Cauchy Schwarz Real Analysis

We just said the $Q(t)$ is strictly non-negative, thus, the most-right part of the image is impossible. Thus, we have only the left and middle choice. Combining the equality and inequality of the discriminant we get $b^2-4ac \leq 0$. A little expansion and we get.

$$ \begin{align*} \begin{split} b^2-4ac \leq 0 \\ b^2 \leq 4ac \\ (2\left < x, y \right >)^2 \leq 4\left <x,x \right >\left <y,y \right > &\\ 4\left < x, y \right >^2 \leq 4\left |x \right |^2\left |y \right|^2 & \\ \left < x, y \right >^2 \leq \left |x \right |^2\left |y \right|^2 & \\ \sqrt{\left < x, y \right >^2} \leq \sqrt{\left |x \right |^2\left |y \right|^2} &\\ \left < x, y \right > \leq \left |x \right |\left |y \right| & \quad \square \\ \end{split} \end{align*} $$

That finalizes the proof in the real vector space.

Complex Vector Space Case

Some time passed after I learned Pugh’s proof. At some point I was reading Quantum Computation and Quantum Information. There was Box 2.1. I was following the book and then I realized I didn’t understand the demonstration. I was also thinking, but I already know the demonstration for Cauchy-Schwarz, so, why is this different? So I realized that the previous demonstration does not work in the complex plane. I starting looking to several quantum mechanics books and I ended up with the following proof (also in Wikipedia).

First, the definition of the dot product is almost the same, however the left term in the $\left < \cdot , \cdot\right >$ will be conjugated, so, it’s as follows.

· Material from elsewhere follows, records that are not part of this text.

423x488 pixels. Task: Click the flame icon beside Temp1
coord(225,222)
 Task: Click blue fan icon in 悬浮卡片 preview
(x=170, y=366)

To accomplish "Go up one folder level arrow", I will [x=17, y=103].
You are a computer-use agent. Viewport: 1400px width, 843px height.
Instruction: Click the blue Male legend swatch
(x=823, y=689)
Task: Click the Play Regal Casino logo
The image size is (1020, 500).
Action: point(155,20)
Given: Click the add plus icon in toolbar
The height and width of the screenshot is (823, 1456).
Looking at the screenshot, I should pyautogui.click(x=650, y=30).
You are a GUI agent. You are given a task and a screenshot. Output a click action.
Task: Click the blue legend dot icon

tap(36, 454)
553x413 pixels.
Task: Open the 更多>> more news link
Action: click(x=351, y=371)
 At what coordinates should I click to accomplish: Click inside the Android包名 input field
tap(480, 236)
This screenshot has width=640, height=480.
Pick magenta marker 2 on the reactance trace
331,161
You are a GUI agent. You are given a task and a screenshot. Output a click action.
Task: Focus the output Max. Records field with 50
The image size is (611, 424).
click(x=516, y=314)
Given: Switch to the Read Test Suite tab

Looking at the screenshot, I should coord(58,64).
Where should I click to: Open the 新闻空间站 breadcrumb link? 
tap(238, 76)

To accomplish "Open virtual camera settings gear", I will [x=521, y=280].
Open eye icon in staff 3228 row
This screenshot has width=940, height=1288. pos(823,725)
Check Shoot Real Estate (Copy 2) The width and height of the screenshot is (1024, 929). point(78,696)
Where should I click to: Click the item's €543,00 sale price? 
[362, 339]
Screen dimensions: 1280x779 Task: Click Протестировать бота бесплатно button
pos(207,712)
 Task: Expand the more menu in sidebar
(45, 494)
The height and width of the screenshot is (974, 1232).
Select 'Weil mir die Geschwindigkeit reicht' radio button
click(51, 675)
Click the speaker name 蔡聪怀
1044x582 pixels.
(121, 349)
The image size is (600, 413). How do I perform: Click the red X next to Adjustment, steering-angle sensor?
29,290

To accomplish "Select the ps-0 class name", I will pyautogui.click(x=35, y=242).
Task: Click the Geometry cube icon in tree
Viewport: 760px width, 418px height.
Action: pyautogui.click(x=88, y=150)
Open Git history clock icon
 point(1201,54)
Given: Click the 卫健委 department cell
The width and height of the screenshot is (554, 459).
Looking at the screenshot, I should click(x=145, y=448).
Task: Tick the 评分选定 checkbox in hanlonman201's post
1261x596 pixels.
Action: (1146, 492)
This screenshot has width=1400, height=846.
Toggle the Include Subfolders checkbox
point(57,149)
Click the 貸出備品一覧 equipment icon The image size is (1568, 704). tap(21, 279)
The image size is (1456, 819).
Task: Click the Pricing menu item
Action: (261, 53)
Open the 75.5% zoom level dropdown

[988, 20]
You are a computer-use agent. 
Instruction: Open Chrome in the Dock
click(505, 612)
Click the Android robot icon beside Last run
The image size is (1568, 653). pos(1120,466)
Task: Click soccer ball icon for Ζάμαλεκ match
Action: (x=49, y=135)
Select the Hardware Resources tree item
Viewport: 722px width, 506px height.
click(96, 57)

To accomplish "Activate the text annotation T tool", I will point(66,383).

$$ \begin{equation} \left< x,y\right> = \sum_{i=1}^{n}\bar{x_{i}}y_{i} \end{equation} $$

Also the statement for Cauchy-Schwarz will be as follows: For all $\mathbf{u},\mathbf{v} \in \mathbb{C}^n$ we have $\left< \mathbf{u},\mathbf{v}\right> \leq \left | \mathbf{u} \right | \left | \mathbf{v} \right |$.

As you can see, we only replaced $\mathbb{R}$ with $\mathbb{C}$, also we replaced $x$ with $\mathbf{u}$ and $y$ with $\mathbf{v}$ to be inline with bibliography. Anyway, let’s see first the trivial case where $\mathbf{v}=\mathbf{0}$ (the zero vector).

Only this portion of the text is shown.